Wenn ferner der Menschensohn in großer Herrlichkeit wieder kommen und die Auserwählten zur Glorie seines Reiches huldvoll einladen wird: „Kommet, ihr Gesegneten meines Vaters; denn Ich war hungrig, und ihr habt Mir zu essen gegeben, …!“ wie ganz angemessen und geziemend war es, daß Er mit sehnsüchtiger Liebe entgegen ging der hoch gebenedeiten Mutter, die Ihn persönlich aufgenommen, die Ihm das Leben gegeben, die seinen Leib aus ihrem Blute gebildet, mit ihrem Fleisch bekleidet, mit ihrer Liebe gespeist, mit ihrem Kummer und Schmerz zum Heil der Welt und für die himmlische Glorie erzogen hat.

▸ ARBEITSAUFTRAG 1
Wie wird der Menschensohn laut dem Lesetext wiederkommen?
▸ ARBEITSAUFTRAG 2
Erläutern Sie mit Bezug auf den Lesetext in ein bis drei Sätzen, weshalb es angemessen und geziemend war, dass Er der Mutter mit sehnsüchtiger Liebe entgegenging.
Das Material ist hierfür ohne Bedeutung.

▸ MATERIAL

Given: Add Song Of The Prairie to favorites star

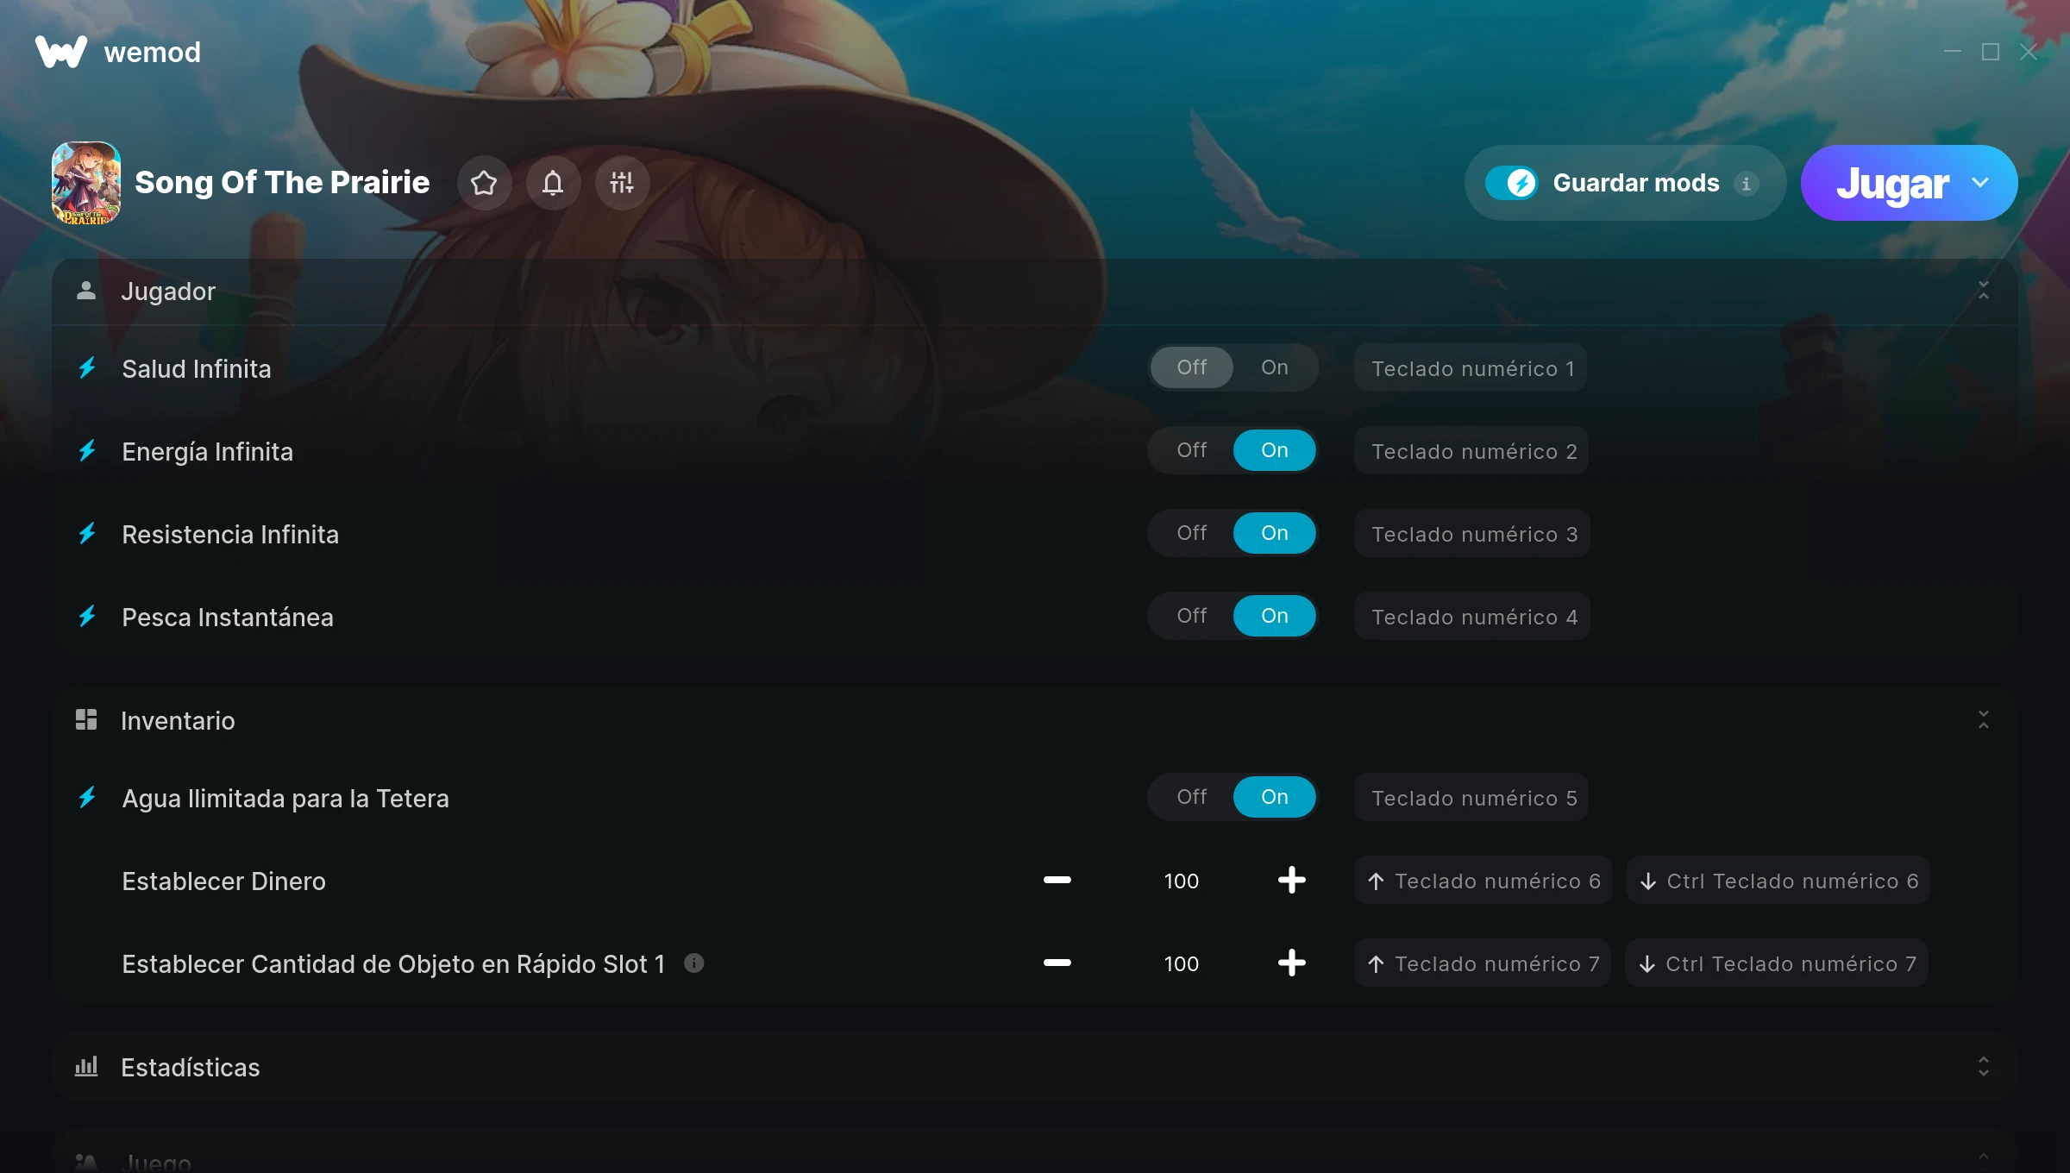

▸ ANTWORT 1
In großer Herrlichkeit.

▸ ANTWORT 2
Sie hatte Ihn persönlich aufgenommen und Ihm das Leben gegeben. Sie hatte seinen Leib aus ihrem Blut gebildet, Ihn mit ihrem Fleisch bekleidet und mit ihrer Liebe gespeist. Mit ihrem Kummer und Schmerz hatte sie Ihn zum Heil der Welt und für die himmlische Glorie erzogen.